Gim kapıyı açtı. “Haydi gidelim komiser, bırak enayiliği, tutukla beni.”
Soddu, Armanda’nın yanından kalkmadan, el yordamıyla iskemlenin arkasına asılı ceketinin cebindeki tabancayı buldu. “Kim var orada?”
“Gim Bolero.”
“Eller yukarı!”
“Silahım yok, komiser. Bırak enayiliği. Teslim oluyorum.” Ceketi omzunda, kollarını havaya kaldırmış, yatağın başucunda duruyordu.
Armanda “Oh, Gim,” dedi.
Gim “Birkaç güne varmaz, yine uğrarım Armanda,” dedi.
Soddu söylene söylene yataktan kalkıp pantolonunu giydi. “Kahrolası görev… Hiç rahat, huzur yok…”
Gim komodinin üstünden bir sigara alıp yaktı, sonra paketi cebine indirdi.
Armanda pörsümüş memelerini yayarak öne eğildi, “Bana da bir tane ver, Gim.”
Gim onun ağzına bir sigara sokup yaktı, sonra Soddu’nun ceketini giymesine yardım etti. “Haydi gidelim, komiser.”
Soddu “Eh artık, buluşmamız başka sefere kaldı, Armanda,” dedi.
Kadın “Hoşça kal Angelo,” diye yanıtladı. Soddu yine “Haydi hoşçakal, Armanda,” dedi. “Güle güle, Gim.” Çıktılar.
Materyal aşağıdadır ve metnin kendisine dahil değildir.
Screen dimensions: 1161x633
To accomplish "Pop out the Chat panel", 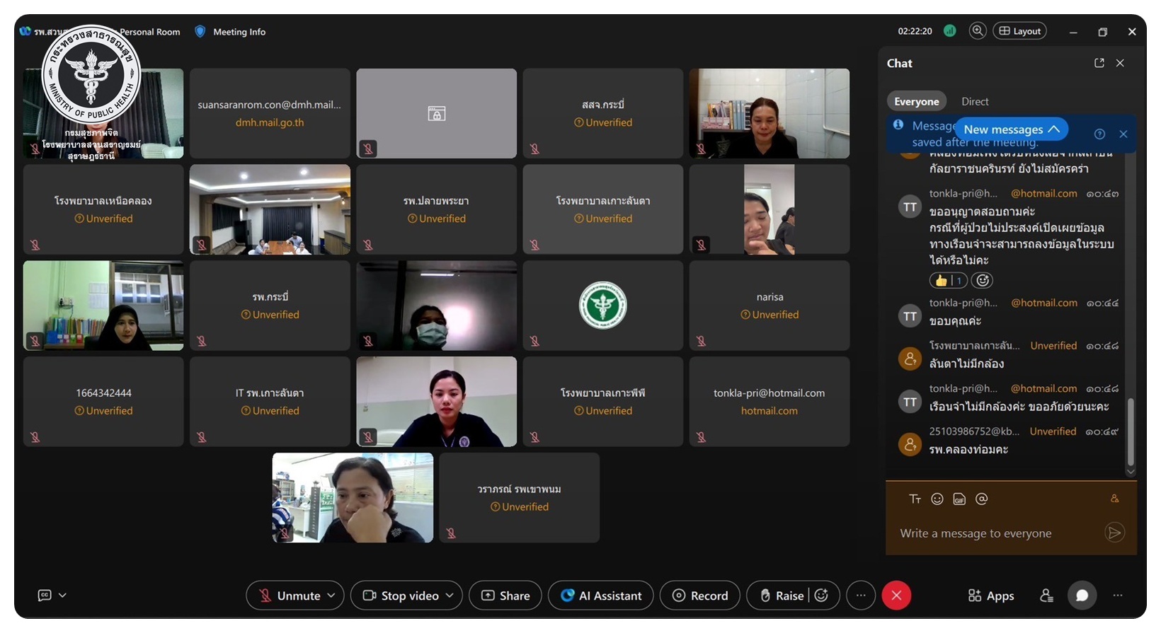I will pos(1099,63).
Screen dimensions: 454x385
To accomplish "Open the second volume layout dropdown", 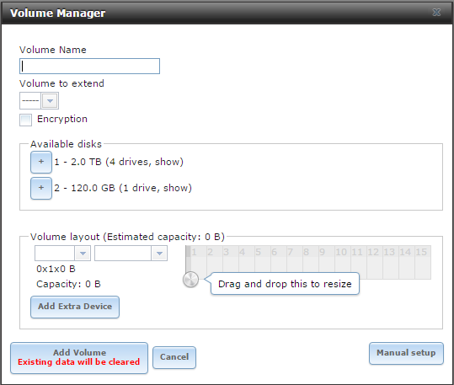I will [131, 254].
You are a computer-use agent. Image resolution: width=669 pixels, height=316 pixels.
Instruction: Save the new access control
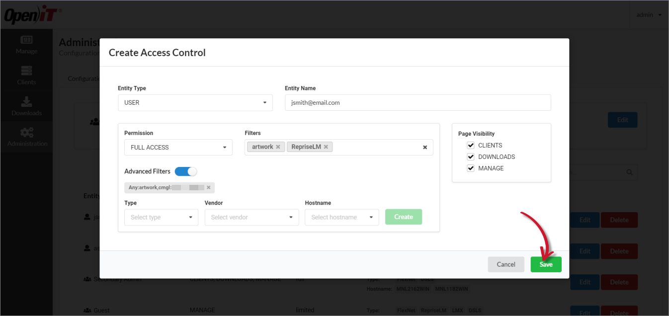[x=546, y=264]
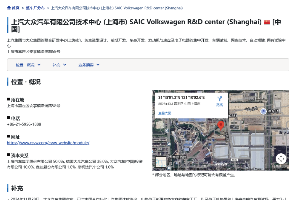296x205 pixels.
Task: Expand the 业务摘要 dropdown menu
Action: 89,65
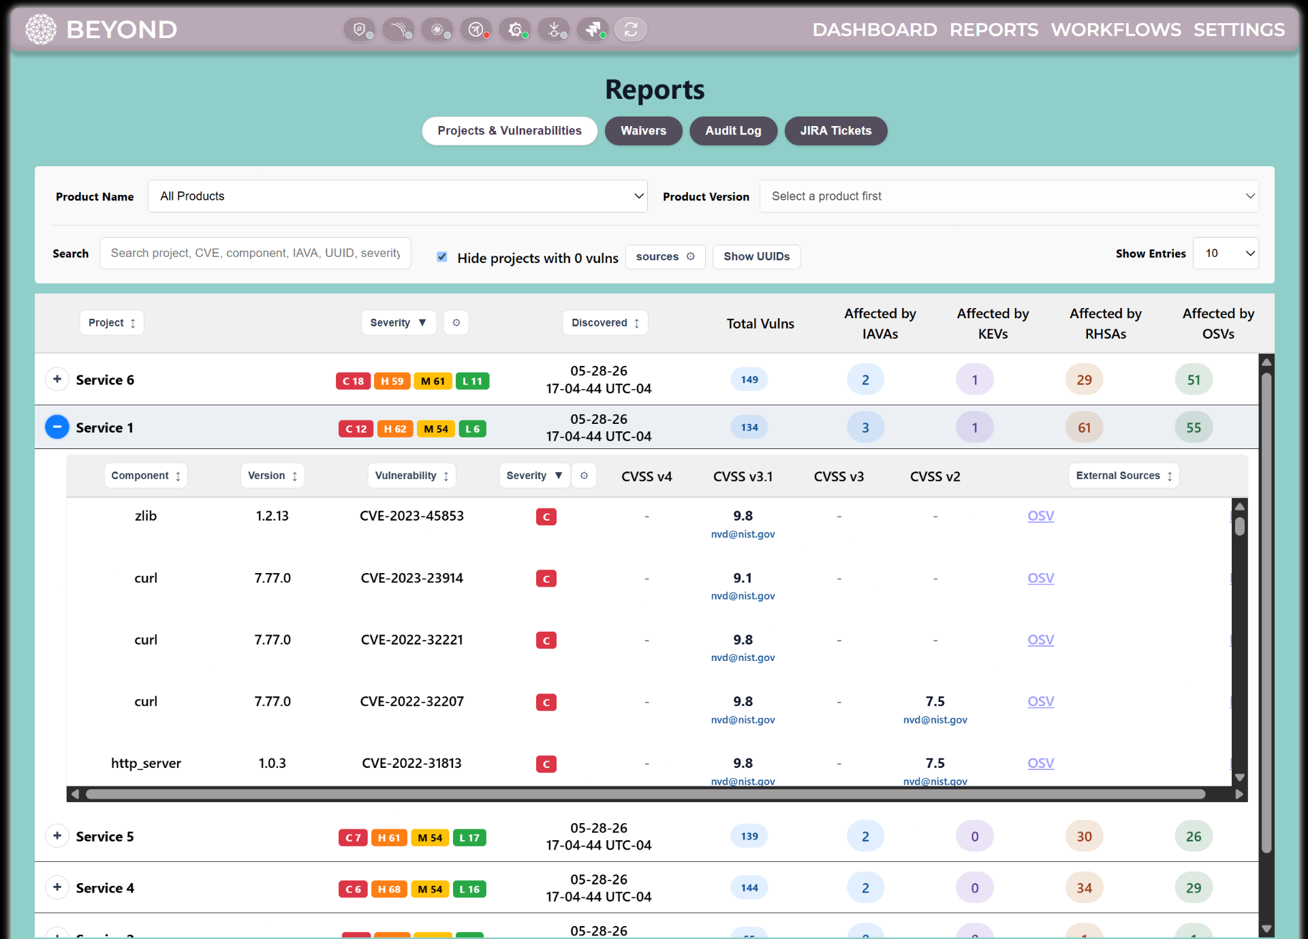Image resolution: width=1308 pixels, height=939 pixels.
Task: Click into the Search projects field
Action: (255, 253)

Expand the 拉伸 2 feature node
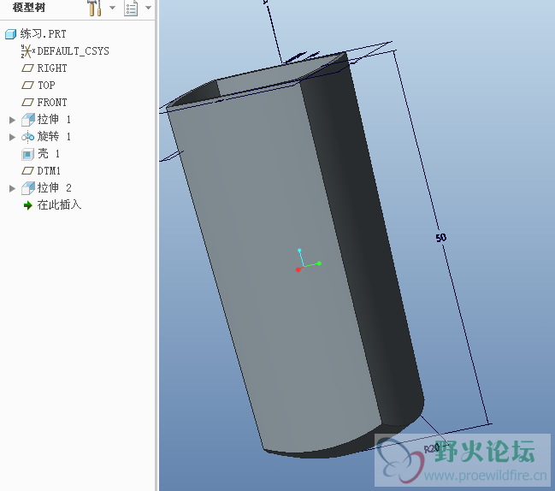[12, 188]
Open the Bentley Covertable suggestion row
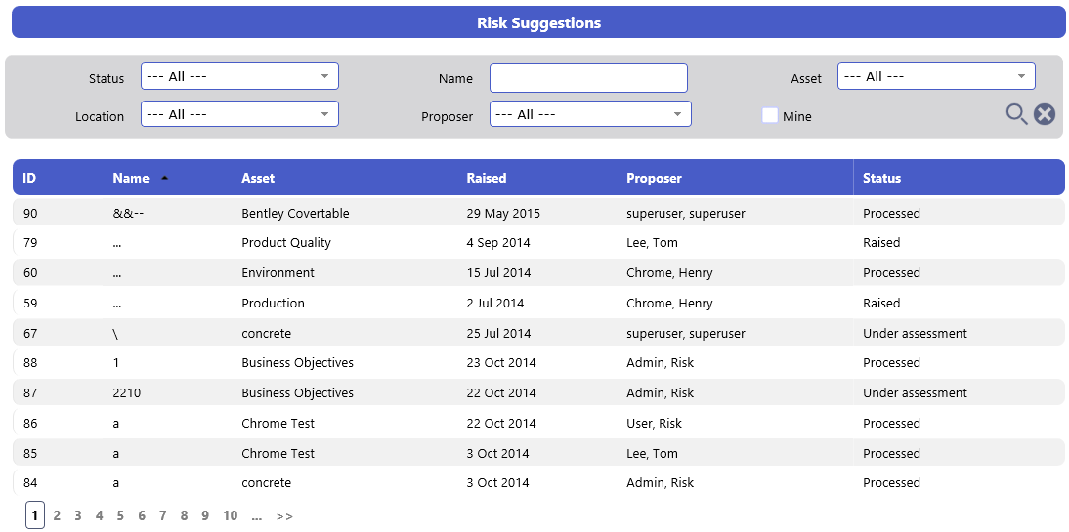Screen dimensions: 1069x532 click(x=538, y=213)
Koridorda, yayları çökmüş sedirin kenarına yapışan Lilin uyuyordu, yerinden kımıldamadı bile.
Armanda kocaman yatakta oturmuş, sigara içiyordu; pencereden soluk bir ışık girdiği için uzanıp lambayı söndürdü. “Lilin” diye seslendi, “gel Lilin, hadi gel yatağa Lilinciğim.”
Lilin yastığını, kül tablasını falan toplamaya başlamıştı bile.